The program had recently developed an on-line model of support, to supplement their traditional on-site support model, but wasn’t sure if they should take it to scale. They wanted to base their decision on evaluation results. Therefore, we proposed a rigorous randomized study comparing these two different types of support.

The problem was, two years in, the program’s revenue was shrinking and they had to start using the on-line support program, because it was more cost effective. They could not wait for the results of the evaluation to make their decision. In short, the program did not need us anymore.

We knew their decision was made, but we hoped that the study results could still be useful to other programs. We needed to make some changes so that it would be relevant to a broader audience.  We had two groups – less and more intensive support. If we could expand this, by adding a no-support arm, and an even more intensive arm, the results could be relevant to all kinds of programs. So we developed a continuum of support intensity, from no support (new arm), low support (on-line model), moderate support (on-site support) and a new high intensity model of on-site support (new arm).

But where were we going to find these extra schools?   

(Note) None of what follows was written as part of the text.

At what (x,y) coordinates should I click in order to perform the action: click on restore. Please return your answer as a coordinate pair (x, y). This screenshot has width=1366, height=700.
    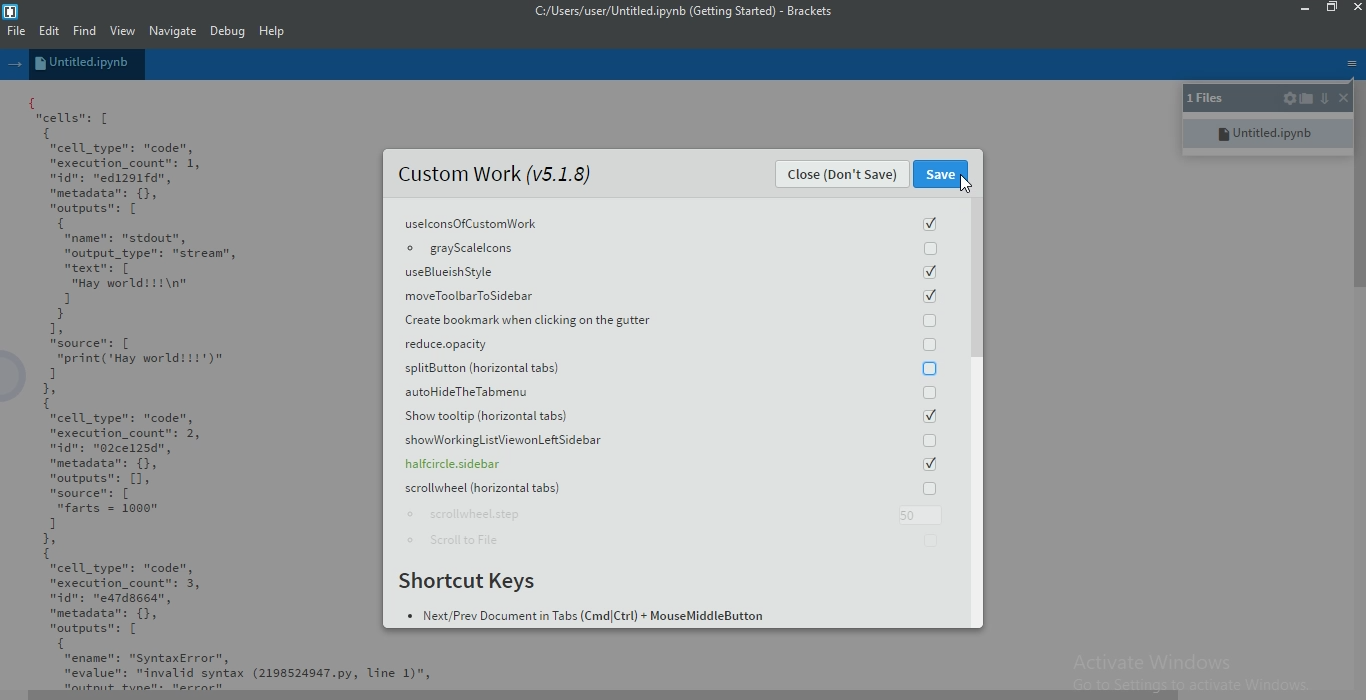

We knew that schools implementing the program were only a small portion of the universe of schools completing the CDC instrument. The CDC could therefore provide outcome data for matched schools not participating in the program.

 

We also knew that another study of the program was being conducted and was using the same outcome as us. The support was provided in person by program manages with lower caseloads and more time onsite than the moderate support group(M2) from the original design. The other research group could provide outcome data for matched schools receiving a more intensive version of support

But What About the Methodology?

The question is how to add these new groups while retaining the rigor of the original design. While our original schools were randomized into groups, the new schools can only be matched to the randomized pairs. So we are mixing a quasi-experimental design (QED) into an RCT. What does this mean, practically speaking? Well, we have to think about all the possible comparisons.

The original L1/M2 comparison is unchanged and maintains the highest level of internal reliability – because both groups of schools were randomly assigned.  All of the other possible contrasts are still internally reliable, although to a slightly lesser the extent – because they now involved matched schools instead of randomly assigned schools. 

Implications for Evaluators

This study illustrates a common danger of longitudinal designs - they just takes too long in the policy world and programs are typically in flux. But the funder supported efforts to expand the focus beyond the specific program to one that would have broader applicability. This resulted in a hybrid design that still maintained sufficient rigor to respond to broad policy questions. Flexibility in the evaluation can still save an RCT, and this mixed QED-RCT design can help!